During Chinese New Year (commonly called Spring Festival in China), people typically travel to their hometown and gather with family and friends. In recent years, going to the cinema has become a popular activity – tickets for the 7 day holidays are typically sold out.
And of course, this is a golden opportunity for film production and distribution companies, with typically a few major releases during the New Year break.
However, the recent outbreak of coronavirus changed everything. The city of Wuhan, which has 11 million residents, has been locked down by authorities trying to contain the spread of the virus. Across the country, the government has been encourage people to stay at home rather than going to crowded places.
Doomsday for the New Year films – the distributors have to pull them out of cinemas. These films include Jiongma (囧妈）, a CNY217 million (US$ 31 million) production.
A treat for everyone in China
However, a deal is very quickly struck with ByteDance, owner of popular apps including TikTok and Toutiao. ByteDance will pay the production company, Huanxi Media, CNY630 million (US$91 million) for the rights to broadcast the film through its video and news platforms.

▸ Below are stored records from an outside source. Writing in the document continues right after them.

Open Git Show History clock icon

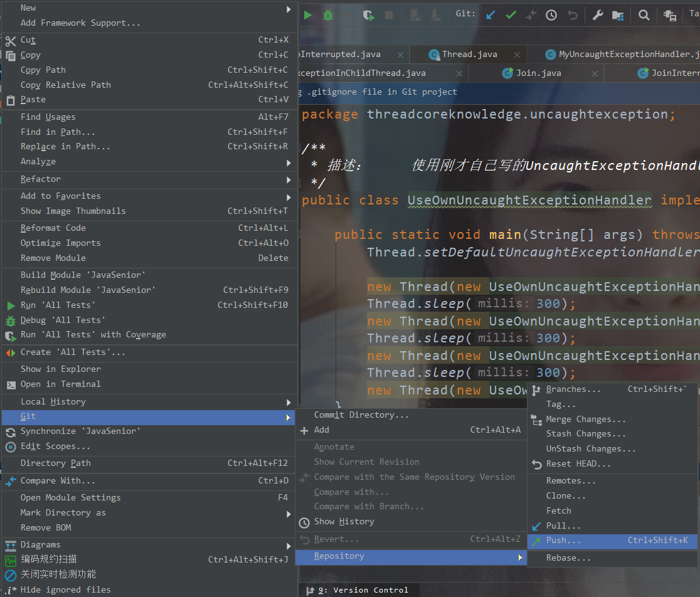[551, 15]
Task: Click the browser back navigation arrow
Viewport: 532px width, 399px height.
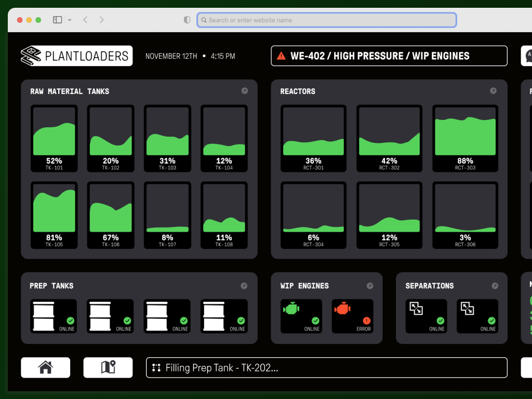Action: 85,20
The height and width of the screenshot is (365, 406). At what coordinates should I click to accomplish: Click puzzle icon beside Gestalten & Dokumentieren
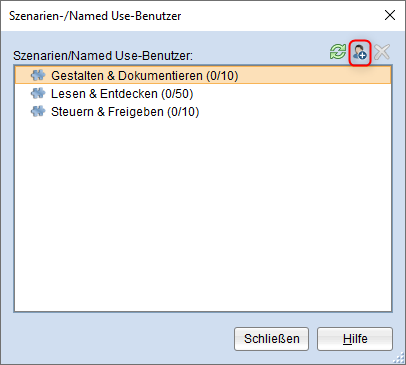pos(38,75)
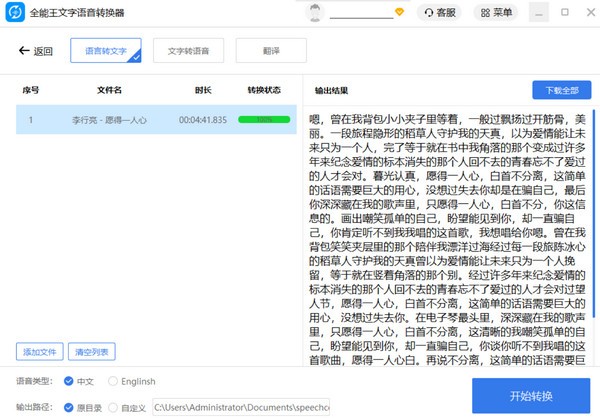600x418 pixels.
Task: Switch to 文字转语音 tab
Action: [188, 50]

So the otherwise cinemagoing public would be able to watch the film for free from the first day of the Chinese New Year. Huanxi in the meantime will also broadcast on its own streaming site, for free as well.

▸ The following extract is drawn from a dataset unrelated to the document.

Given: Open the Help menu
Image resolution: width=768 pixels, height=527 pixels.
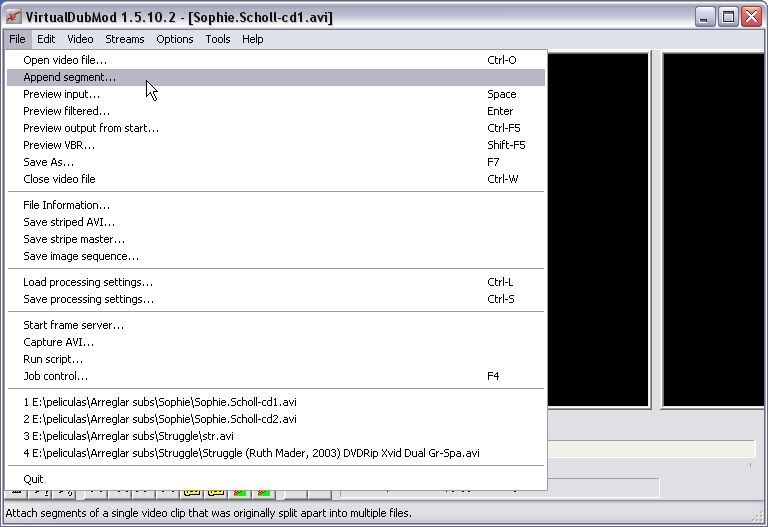Looking at the screenshot, I should (x=253, y=39).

In order to do this, Huanxi terminated the distribution agreement with Hengdian Entertainment, where the latter guaranteed a box office of CNY2.4 billion (US$346 million).
Friends from Xigua (another short video app owned by ByteDance) said that the technical team worked over night to load the film and test for mass release.
Changing the content landscape
We thought this is a very interesting (and audacious move), with potentially the following intentions/consequences:
- ByteDance becomes Netflix: ByteDance has always been strong on short form videos, but it has so far not managed to breakthrough long form videos. With this opportunity, it will get a lot of initial customers for a test;
- Huanxi avoids sharing the proceeds with its distribution channel – typically cinema chains will get a large chunk of the proceeds; Huanxi might offend some of the distributors and cinema groups but it gets the chance to test its own streaming platform;
- Iqiyi, Tenent Video and Youku, the three major streaming platforms in China, will respond by trying to secure the rights of other films.
- Kuaishou, a major competitor of ByteDance in the arena of short form videos, spent billions of Yuan to bid for the exclusively partnership with CCTV’s annual New Year Gala; now ByteDance is probably stealing the limelight with a much lower budget.
Overall, the next few days will be a good test on some of the content platforms in China. When people can’t socialise in crowded places, they turn their attention to their mobile screen.